Judiciary Committee Co-chairs Steve Stafstrom (D-Bridgeport) and Gary Winfield (D-New Haven/West Haven) unveiled HB 5448, which aims to reform state statutes concerning risk warrants and risk protection orders.

“Our state has led the way on gun violence prevention and today I am proud to put forth legislation to continue that progress,” said Sen. Winfield. “While Connecticut led the way with its own risk warrant law in 1999, numerous states have since passed stronger measures and it is time for our state to do the same. Strengthening Connecticut’s ability to remove firearms from individuals who may harm themselves or others is an important piece of making our communities safer. Together we can save lives.”

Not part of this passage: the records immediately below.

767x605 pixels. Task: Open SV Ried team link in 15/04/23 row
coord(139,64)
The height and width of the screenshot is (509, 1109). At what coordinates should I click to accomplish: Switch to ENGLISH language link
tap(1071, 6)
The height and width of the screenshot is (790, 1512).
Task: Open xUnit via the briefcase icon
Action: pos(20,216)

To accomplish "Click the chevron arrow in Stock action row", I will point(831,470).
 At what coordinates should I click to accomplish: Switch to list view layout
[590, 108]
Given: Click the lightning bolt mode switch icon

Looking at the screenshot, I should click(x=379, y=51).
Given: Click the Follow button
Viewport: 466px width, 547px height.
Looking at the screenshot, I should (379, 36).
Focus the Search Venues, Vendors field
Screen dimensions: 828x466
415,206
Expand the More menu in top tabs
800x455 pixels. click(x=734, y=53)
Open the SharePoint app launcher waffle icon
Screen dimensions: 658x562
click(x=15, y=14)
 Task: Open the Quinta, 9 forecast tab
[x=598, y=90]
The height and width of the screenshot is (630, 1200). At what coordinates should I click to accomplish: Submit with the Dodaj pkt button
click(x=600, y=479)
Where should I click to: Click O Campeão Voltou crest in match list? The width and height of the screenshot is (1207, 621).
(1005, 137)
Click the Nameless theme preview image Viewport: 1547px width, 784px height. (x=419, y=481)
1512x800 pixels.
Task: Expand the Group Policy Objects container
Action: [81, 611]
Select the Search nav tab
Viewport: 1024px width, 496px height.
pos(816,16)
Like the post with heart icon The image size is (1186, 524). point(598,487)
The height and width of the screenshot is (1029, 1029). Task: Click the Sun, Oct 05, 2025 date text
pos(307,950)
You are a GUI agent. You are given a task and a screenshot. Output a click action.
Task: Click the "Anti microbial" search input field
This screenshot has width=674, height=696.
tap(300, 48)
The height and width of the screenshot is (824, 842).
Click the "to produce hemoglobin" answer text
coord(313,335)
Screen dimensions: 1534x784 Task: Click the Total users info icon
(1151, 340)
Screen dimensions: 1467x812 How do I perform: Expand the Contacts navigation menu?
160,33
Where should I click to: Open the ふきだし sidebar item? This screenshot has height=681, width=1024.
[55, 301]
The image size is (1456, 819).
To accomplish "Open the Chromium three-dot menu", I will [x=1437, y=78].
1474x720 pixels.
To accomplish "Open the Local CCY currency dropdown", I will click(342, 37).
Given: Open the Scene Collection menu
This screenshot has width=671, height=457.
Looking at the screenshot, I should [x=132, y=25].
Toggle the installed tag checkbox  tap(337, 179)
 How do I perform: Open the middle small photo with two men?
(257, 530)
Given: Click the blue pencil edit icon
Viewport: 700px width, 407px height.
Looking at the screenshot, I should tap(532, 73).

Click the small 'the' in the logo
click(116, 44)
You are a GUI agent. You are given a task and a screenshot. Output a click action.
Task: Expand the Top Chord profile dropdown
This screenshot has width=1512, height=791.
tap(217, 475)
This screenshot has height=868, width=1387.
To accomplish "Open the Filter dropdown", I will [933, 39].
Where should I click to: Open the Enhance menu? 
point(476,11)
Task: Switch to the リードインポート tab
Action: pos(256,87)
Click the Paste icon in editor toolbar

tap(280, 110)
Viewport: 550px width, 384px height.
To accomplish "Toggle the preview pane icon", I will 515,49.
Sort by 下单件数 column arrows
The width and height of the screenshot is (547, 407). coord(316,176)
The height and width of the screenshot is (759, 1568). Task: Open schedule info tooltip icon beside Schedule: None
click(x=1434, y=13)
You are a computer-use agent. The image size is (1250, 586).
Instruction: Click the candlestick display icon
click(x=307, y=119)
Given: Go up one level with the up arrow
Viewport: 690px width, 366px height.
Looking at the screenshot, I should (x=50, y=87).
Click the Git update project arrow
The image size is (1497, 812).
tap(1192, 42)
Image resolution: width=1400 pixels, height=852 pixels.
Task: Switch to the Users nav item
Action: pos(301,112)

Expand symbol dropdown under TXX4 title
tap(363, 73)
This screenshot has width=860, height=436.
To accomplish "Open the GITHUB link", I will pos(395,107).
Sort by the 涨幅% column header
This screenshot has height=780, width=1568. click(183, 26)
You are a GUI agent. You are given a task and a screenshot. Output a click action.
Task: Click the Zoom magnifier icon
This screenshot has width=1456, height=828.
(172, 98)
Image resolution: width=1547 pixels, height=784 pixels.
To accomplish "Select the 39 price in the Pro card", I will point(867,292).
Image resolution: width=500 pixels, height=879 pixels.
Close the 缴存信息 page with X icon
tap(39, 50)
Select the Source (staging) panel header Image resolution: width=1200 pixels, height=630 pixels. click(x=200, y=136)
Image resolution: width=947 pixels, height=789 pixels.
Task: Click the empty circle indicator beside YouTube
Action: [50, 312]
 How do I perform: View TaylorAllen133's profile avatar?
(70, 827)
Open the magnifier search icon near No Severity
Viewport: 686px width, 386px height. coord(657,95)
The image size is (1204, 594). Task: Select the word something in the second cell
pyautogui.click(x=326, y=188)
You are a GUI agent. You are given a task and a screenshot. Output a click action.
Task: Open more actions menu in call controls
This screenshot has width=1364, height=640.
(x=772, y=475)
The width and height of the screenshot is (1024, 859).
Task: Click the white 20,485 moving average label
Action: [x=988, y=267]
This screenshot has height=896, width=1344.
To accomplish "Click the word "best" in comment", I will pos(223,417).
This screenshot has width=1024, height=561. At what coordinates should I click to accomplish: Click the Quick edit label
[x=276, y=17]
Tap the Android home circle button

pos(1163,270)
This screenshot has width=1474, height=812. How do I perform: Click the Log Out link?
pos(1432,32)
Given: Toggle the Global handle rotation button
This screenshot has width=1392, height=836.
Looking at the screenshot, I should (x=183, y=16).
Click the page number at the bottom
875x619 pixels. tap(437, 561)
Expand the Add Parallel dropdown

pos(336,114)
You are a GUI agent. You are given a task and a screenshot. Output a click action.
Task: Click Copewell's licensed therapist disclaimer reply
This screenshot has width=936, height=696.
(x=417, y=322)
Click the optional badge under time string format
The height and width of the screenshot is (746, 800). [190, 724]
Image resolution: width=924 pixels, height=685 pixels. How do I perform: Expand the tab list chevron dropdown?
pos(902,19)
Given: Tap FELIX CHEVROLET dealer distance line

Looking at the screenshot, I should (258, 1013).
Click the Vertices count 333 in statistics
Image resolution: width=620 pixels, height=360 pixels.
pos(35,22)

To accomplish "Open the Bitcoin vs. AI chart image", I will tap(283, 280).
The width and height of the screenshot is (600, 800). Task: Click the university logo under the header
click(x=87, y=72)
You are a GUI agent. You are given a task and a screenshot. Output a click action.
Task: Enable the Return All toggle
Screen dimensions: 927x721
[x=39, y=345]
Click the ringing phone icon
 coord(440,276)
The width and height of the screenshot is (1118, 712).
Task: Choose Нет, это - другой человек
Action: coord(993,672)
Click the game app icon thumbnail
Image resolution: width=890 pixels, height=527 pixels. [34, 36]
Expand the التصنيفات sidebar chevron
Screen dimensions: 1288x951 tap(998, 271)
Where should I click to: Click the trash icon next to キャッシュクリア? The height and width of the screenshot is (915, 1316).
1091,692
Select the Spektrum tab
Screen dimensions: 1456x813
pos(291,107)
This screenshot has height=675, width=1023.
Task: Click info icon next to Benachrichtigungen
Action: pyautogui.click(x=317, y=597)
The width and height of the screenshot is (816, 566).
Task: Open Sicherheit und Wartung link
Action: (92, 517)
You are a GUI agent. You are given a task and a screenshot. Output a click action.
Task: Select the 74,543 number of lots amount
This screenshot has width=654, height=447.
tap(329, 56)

"Connecticut proudly is a leader in crafting gun safety legislation and successfully enacted the nation’s first risk warrant statute in 1999,” said Rep. Stafstrom. "This law has saved lives and 16 other states have since followed Connecticut’s lead in creating a mechanism for law enforcement to temporarily remove firearms from a home. But our law now needs to be modernized, to follow best practices we have seen in other states.”

HB 5448 would allow family members, members of household and medical professionals to petition courts to issue a risk warrant or protection order. Medical professionals under the legislation would include licensed physicians, advanced practice registered nurses, physician assistants and psychologists who have examined patients.

These warrants and orders are used to temporarily remove a firearm from someone who has been determined a danger to themselves or others. According to a 2017 study conducted by Duke University on Connecticut's Risk Warrant Law, this legal strategy has prevented between 38 to 76 suicides from 1999 to 2013.

Currently 12 states and D.C. allow family members to petition courts, and 2 states and D.C. allow medical professionals to do so.